Bug 40806

Summary: ArrayIndexOutOfBoundsException while opening PPT file
Product: POI Reporter: Tim Riemann <triemann>
Component: HSLFAssignee: POI Developers List <dev>
Status: RESOLVED FIXED    
Severity: normal    
Priority: P2    
Version: 3.0-dev   
Target Milestone: ---   
Hardware: Other   
OS: other   
Attachments: Simplest possible testcase showing the ArrayIndexOutOfBoundsError

Description Tim Riemann 2006-10-20 15:17:04 UTC
We are using POI to index PPT for a P2P search engine. While crawling the web 
we found this document: http://www.na.unep.net/OnePlanetManyPeople/THEMATIC/
Introduction.ppt which cause the following Exception:

java.lang.ArrayIndexOutOfBoundsException: 57
at org.apache.poi.util.LittleEndian.getNumber(LittleEndian.java:491)
at org.apache.poi.util.LittleEndian.getInt(LittleEndian.java:139)
at 
org.apache.poi.hslf.record.StyleTextPropAtom$TextPropCollection.buildTextPropList(StyleTextPropAtom.java:421)
at 
org.apache.poi.hslf.record.StyleTextPropAtom.setParentTextSize(StyleTextPropAtom.java:270)
at org.apache.poi.hslf.model.TextRun.<init>(TextRun.java:91)
at org.apache.poi.hslf.model.TextRun.<init>(TextRun.java:68)
at org.apache.poi.hslf.model.Sheet.findTextRuns(Sheet.java:126)
at org.apache.poi.hslf.model.Sheet.findTextRuns(Sheet.java:88)
at org.apache.poi.hslf.model.Slide.<init>(Slide.java:66)
at 
org.apache.poi.hslf.usermodel.SlideShow.buildSlidesAndNotes(SlideShow.java:394)
at org.apache.poi.hslf.usermodel.SlideShow.<init>(SlideShow.java:116)
at 
org.apache.poi.hslf.extractor.PowerPointExtractor.<init>(PowerPointExtractor.java:85)
Comment 1 Bj 2006-11-29 04:40:58 UTC
Created attachment 19197 [details]
Simplest possible testcase showing the ArrayIndexOutOfBoundsError

I use POI through Nutch for parsing Office documents.

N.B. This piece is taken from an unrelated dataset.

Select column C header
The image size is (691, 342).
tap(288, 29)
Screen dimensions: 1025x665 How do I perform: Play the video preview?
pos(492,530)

Note: No exception is thrown when I do my tests, but a lot of ERROR messages
are logged, indicating that something is wrong:

ERROR - ContentReaderListener.extractTextBoxes(322) | extractClientTextBoxes
java.lang.ArrayIndexOutOfBoundsException: -353698944
	at org.apache.poi.util.LittleEndian.getNumber(LittleEndian.java:491)
	at org.apache.poi.util.LittleEndian.getUShort(LittleEndian.java:64)
	at
org.apache.nutch.parse.mspowerpoint.ContentReaderListener.extractTextBoxes(ContentReaderListener.java:200)

	at
org.apache.nutch.parse.mspowerpoint.ContentReaderListener.processPOIFSReaderEvent(ContentReaderListener.java:110)

	at
org.apache.poi.poifs.eventfilesystem.POIFSReader.processProperties(POIFSReader.java:260)

	at
org.apache.poi.poifs.eventfilesystem.POIFSReader.read(POIFSReader.java:96)
	at
org.apache.nutch.parse.mspowerpoint.PPTExtractor.extractText(PPTExtractor.java:49)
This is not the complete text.